Canadian raising involves the diphthong spelled ou when followed by a voiceless consonant. (A diphthong is a two-vowel combination functioning as a unit.) It’s used in words ending in t, like out, about, and pout, and in words ending with voiceless s, like house and mouse. (But not the verb to house, because that ends with a voiced z sound.) It’s called raising because the tongue is raised at the start of the diphthong. There’s no good way to show this with conventional spelling, but I’ll try: Instead of the usual “ah-oo” of the diphthong, the tongue is raised to begin with so it comes out as “uh-oo.” It’s often spelled oo.

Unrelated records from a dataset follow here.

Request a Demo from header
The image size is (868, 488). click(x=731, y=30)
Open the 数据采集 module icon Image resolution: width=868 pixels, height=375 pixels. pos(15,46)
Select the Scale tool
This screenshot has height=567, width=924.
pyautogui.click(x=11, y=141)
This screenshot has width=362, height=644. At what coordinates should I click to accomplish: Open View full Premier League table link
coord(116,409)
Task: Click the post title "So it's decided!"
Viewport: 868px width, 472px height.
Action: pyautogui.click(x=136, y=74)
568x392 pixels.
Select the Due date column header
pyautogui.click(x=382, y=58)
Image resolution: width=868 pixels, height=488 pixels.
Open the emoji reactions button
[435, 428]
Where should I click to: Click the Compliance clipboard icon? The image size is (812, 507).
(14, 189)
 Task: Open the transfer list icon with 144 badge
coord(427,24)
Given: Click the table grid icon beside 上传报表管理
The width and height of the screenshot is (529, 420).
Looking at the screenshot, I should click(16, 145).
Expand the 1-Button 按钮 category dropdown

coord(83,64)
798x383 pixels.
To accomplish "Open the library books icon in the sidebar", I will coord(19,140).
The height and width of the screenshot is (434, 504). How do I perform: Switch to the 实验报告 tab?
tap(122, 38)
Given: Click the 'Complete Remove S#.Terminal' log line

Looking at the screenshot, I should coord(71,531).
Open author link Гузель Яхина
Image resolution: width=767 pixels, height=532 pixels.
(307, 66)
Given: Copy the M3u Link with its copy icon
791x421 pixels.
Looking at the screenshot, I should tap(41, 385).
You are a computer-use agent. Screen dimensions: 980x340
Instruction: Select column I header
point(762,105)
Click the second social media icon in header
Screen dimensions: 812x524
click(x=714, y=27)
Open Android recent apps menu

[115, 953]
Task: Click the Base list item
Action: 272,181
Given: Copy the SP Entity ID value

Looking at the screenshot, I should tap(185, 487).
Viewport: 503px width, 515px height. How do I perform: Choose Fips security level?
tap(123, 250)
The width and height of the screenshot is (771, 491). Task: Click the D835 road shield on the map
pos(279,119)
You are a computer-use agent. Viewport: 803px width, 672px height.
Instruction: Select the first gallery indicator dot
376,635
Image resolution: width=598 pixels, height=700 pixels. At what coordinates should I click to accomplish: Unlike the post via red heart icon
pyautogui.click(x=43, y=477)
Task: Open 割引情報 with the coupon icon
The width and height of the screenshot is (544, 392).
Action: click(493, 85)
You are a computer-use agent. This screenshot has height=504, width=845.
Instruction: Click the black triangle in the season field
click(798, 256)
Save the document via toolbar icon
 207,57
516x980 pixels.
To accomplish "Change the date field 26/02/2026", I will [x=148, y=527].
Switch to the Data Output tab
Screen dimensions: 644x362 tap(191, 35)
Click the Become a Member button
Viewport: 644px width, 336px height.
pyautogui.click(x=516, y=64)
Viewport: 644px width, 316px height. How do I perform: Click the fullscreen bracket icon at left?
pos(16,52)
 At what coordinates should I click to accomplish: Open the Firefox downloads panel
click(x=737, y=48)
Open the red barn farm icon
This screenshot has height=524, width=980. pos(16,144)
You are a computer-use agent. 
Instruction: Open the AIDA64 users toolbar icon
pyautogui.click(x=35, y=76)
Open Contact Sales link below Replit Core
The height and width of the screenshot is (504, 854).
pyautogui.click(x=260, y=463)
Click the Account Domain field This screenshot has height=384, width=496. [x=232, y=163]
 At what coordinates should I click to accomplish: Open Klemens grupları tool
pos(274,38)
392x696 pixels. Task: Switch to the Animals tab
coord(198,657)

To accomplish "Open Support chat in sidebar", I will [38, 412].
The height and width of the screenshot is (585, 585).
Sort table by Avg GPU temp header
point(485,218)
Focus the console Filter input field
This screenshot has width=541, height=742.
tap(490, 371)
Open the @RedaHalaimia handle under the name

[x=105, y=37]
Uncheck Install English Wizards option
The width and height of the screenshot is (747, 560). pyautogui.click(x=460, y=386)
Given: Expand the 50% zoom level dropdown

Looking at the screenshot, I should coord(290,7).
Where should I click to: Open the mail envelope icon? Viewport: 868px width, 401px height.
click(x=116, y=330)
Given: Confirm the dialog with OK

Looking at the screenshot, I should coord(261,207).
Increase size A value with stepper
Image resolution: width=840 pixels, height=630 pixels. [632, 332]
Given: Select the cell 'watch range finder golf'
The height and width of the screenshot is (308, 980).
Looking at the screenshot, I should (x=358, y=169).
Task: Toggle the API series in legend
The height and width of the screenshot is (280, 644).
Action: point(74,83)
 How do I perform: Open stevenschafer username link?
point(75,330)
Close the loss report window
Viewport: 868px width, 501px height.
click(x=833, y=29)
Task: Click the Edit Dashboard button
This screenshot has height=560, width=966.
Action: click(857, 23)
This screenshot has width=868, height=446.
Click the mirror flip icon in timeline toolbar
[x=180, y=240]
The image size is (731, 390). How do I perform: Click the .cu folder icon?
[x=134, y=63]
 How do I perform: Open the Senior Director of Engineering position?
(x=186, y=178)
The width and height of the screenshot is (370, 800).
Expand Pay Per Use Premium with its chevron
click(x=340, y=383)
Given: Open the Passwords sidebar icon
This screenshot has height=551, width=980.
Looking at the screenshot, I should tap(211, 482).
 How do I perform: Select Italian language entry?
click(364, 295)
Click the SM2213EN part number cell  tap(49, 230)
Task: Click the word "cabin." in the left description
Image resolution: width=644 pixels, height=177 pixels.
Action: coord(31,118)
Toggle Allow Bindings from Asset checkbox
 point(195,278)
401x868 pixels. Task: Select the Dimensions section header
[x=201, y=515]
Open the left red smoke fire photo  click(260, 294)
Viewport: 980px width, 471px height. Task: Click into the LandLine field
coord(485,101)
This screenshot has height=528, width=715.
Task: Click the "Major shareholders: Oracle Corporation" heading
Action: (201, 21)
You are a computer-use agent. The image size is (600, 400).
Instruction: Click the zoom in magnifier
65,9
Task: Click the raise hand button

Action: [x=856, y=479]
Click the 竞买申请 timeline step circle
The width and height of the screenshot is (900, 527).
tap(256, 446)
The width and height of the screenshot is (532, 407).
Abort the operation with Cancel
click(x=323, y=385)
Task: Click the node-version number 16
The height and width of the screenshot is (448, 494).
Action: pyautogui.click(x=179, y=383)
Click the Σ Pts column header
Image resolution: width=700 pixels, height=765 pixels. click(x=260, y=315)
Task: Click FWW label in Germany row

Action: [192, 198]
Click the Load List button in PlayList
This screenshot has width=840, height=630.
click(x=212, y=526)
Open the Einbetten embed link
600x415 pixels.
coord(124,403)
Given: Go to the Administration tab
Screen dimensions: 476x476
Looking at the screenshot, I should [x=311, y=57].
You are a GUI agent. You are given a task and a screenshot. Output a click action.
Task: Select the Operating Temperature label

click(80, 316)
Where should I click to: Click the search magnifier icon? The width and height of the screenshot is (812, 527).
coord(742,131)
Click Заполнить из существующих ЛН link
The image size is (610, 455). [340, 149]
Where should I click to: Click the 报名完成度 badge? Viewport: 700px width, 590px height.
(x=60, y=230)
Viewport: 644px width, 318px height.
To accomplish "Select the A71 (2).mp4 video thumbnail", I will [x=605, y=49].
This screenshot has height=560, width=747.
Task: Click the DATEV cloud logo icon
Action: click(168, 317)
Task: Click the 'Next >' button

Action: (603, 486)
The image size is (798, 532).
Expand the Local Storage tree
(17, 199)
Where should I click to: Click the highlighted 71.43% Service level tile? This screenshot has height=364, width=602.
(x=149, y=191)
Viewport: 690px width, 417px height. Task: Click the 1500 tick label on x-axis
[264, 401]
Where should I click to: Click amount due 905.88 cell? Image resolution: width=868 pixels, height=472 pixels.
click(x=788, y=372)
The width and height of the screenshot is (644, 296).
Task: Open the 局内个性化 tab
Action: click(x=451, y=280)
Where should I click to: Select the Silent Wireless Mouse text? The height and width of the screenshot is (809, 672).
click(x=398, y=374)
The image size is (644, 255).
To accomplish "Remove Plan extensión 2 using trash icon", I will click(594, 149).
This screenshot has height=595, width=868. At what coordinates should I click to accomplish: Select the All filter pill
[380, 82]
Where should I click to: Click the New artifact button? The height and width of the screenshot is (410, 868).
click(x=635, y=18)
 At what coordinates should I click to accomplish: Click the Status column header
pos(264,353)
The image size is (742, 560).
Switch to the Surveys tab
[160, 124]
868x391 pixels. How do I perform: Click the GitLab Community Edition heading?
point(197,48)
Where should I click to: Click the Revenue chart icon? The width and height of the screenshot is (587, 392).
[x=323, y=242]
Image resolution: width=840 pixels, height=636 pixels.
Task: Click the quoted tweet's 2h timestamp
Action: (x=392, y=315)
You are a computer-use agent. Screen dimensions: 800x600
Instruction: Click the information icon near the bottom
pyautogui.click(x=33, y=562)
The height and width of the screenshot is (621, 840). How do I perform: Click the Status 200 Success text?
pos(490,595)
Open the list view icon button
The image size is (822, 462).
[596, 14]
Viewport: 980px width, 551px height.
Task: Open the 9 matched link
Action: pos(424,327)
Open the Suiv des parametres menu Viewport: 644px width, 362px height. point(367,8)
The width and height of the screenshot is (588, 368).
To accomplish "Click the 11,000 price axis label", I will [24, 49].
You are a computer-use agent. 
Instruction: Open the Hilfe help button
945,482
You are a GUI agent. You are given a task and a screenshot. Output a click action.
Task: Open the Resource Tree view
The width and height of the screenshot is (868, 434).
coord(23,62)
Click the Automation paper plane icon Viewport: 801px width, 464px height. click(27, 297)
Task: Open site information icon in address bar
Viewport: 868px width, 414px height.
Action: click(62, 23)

This diphthong raising is widespread in Canada and has become known there, and in the United States as a marker of identity for Canadians. Its significance is reflected in the 1995 movie Canadian Bacon, a comedy about the United States invading Canada. John Candy, portraying a Canadian, responds to Bill Murray, an invading American soldier, by saying “Get oot.” To which Murray replies, “We have ways of making you pronounce the word out.”
Carmichael found examples of this Canadian raising in the speech of eight of the speakers she recorded. They were younger ones, an indication that Canadian raising is a growing phenomenon in the Crescent City.
But how did this come about? The answer is not clear. A few other areas in the United States, most notably Charleston and Virginia, have some Canadian raising, but there’s no reason those places should suddenly have become a model for New Orleans. And there’s certainly no sign of a huge migration from Canada to New Orleans in recent years; the last such migration was when the French-speaking Cajuns were kicked out of Canada in the 18th century.
Maybe it’s one of those random effects caused by a butterfly flapping its wings just as a resident of Chalmette was about to say “I’m going out of the house.” Or maybe there’s a more probable explanation. Carmichael is working on it.